James and Phyllis Walters live at 3285 Meadow Creek Road, about 600 feet from the Knox-Whitley Animal Shelter. On Tuesday, James Walter’s said he agreed to file the lawsuit in Whitley Circuit Court last week as a last resort.
"I’ve talked to them a dozen times," Walters said. "They don’t do nothing … It’s just awful. You can’t sleep at night. You can’t do nothing. The dogs just keep barking, and barking and barking."
Walters said he paid the Corbin law firm of Copeland and Romines $750 to file the lawsuit.
"That’s a lot just to get a dog hushed up, but I don’t know what else to do."
At issue is the shelter’s policy of storing some dogs in outdoor chain link fenced kennels throughout the day and overnight. The barking, the Walters say, is persistent and annoying.
"The incessant, boisterous barking has caused Plaintiffs severe insomnia, injury to their mental health, substantial annoyance and a decrease in fair market value of their property," the lawsuit reads.
The civil complaint goes on to say that shelter employees have intentionally and negligently placed dogs in the open kennels "where the barking is amplified and the Defendant will continue to do so without this Court’s intervention…"
Deanna Myers, Executive Director of the Knox-Whitley Animal Shelter, said Tuesday that the shelter does it’s best to keep its animals inside, particularly in the evening hours, but that often it is not feasible. She said on a normal night, four to five animals would be kept in outside kennels. Most are quarantined animals that must remain apart from the general population of animals at the shelter. A small number are dogs available for adoption.
Animals are brought outside during the daytime hours for viewing by potential pet owners.
"If someone comes to look at them, they all bark.
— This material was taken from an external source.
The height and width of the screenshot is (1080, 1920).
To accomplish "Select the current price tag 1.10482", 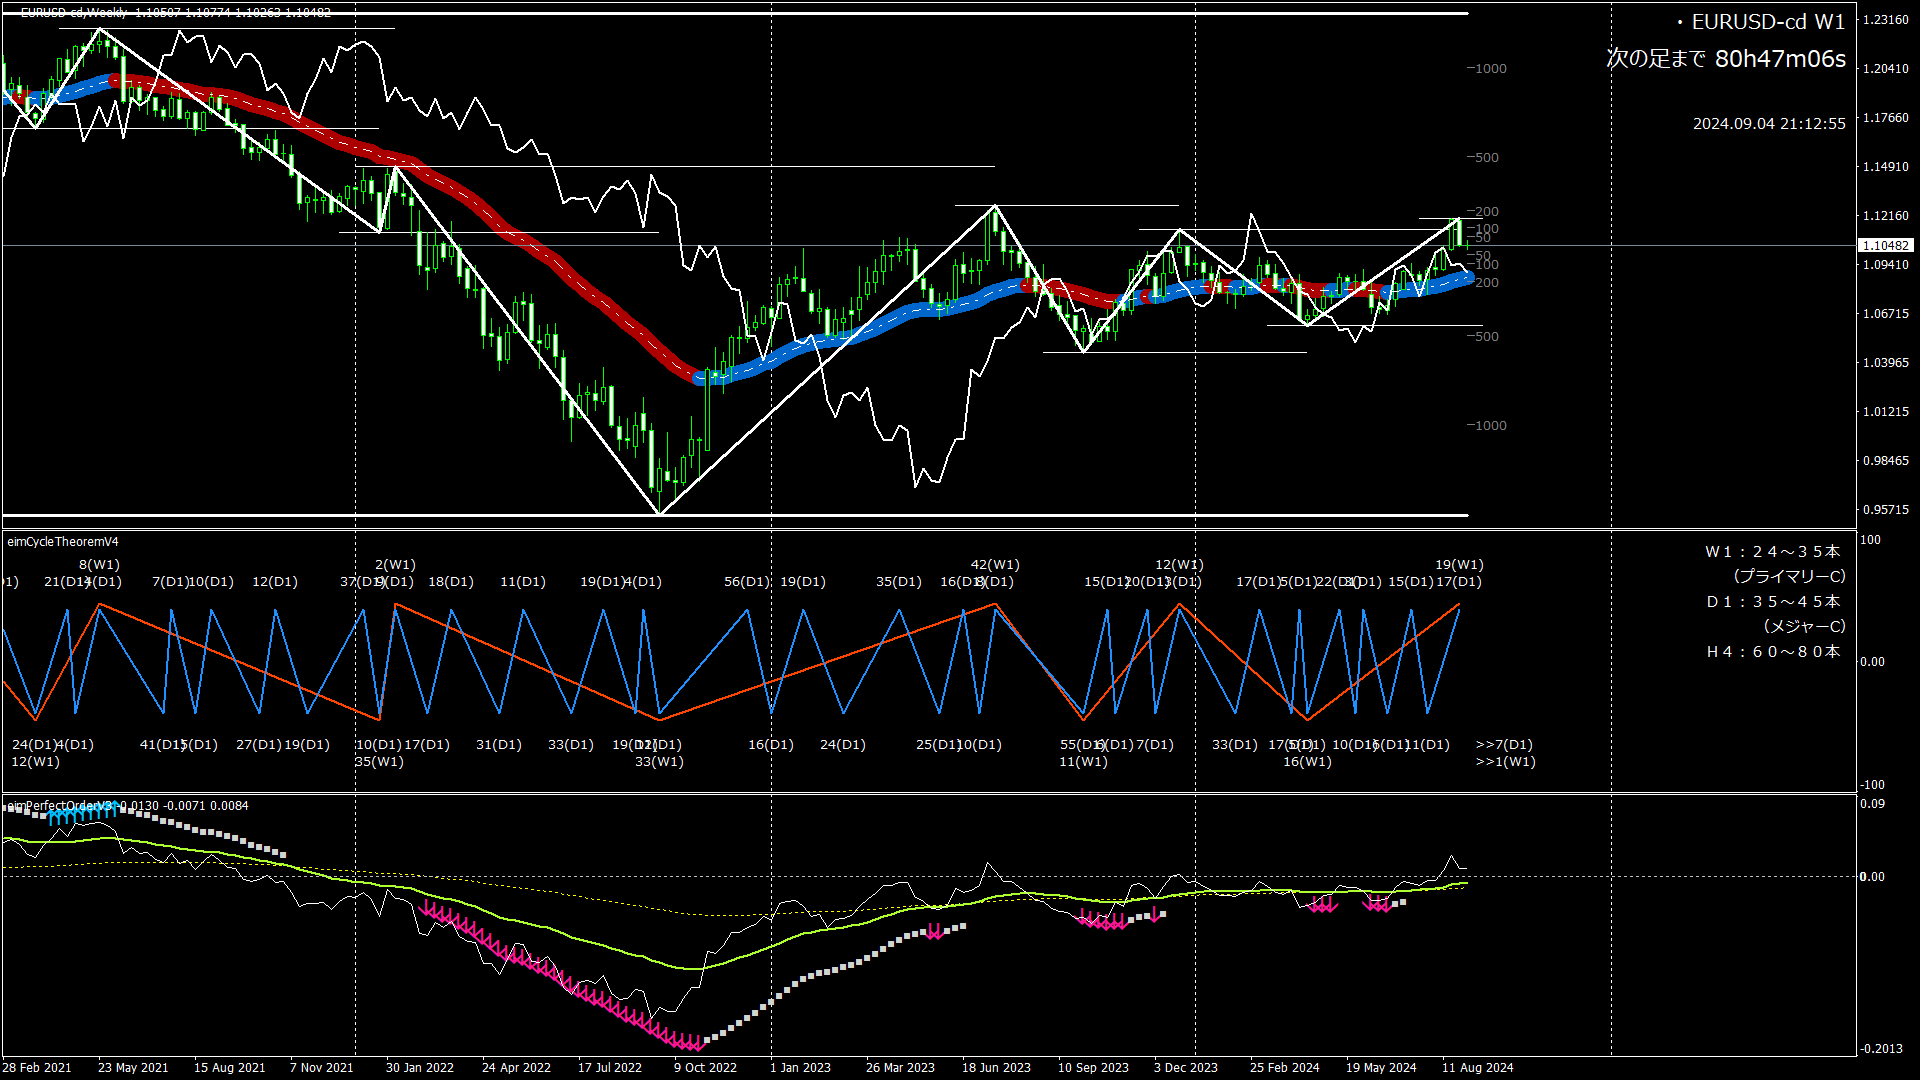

It’s hard to stop that," Myers said. "We are located out in the county … in the boondocks, so to speak … so that we don’t bother people."
Myers said there is no ordinance in the county regarding barking dogs. She said she’s spoken with Phyllis Walters on several occasions about the issue and that, in response, the Shelter has begun to euthanize more animals in an effort to cut down on those kept outdoors.
"We don’t keep anything extra for this reason other than what we have to," Myers said. "There is nothing really that we can do any different. We sure don’t want any trouble. We are here for the good of the community and these animals."
Myers said the shelter accepts about 60 animals a day, and takes in over 800 animals a month.
"Other than just euthanizing every animal that comes through the door, I don’t know what to do."
The shelter’s Board of Directors has been notified of the situation, Myers said. She did not know who would represent the shelter in defending the lawsuit.
The Knox-Whitley Animal Shelter actually serves three counties: Knox, Whitley and McCreary. It receives funding from all three counties, and some cities in those counties.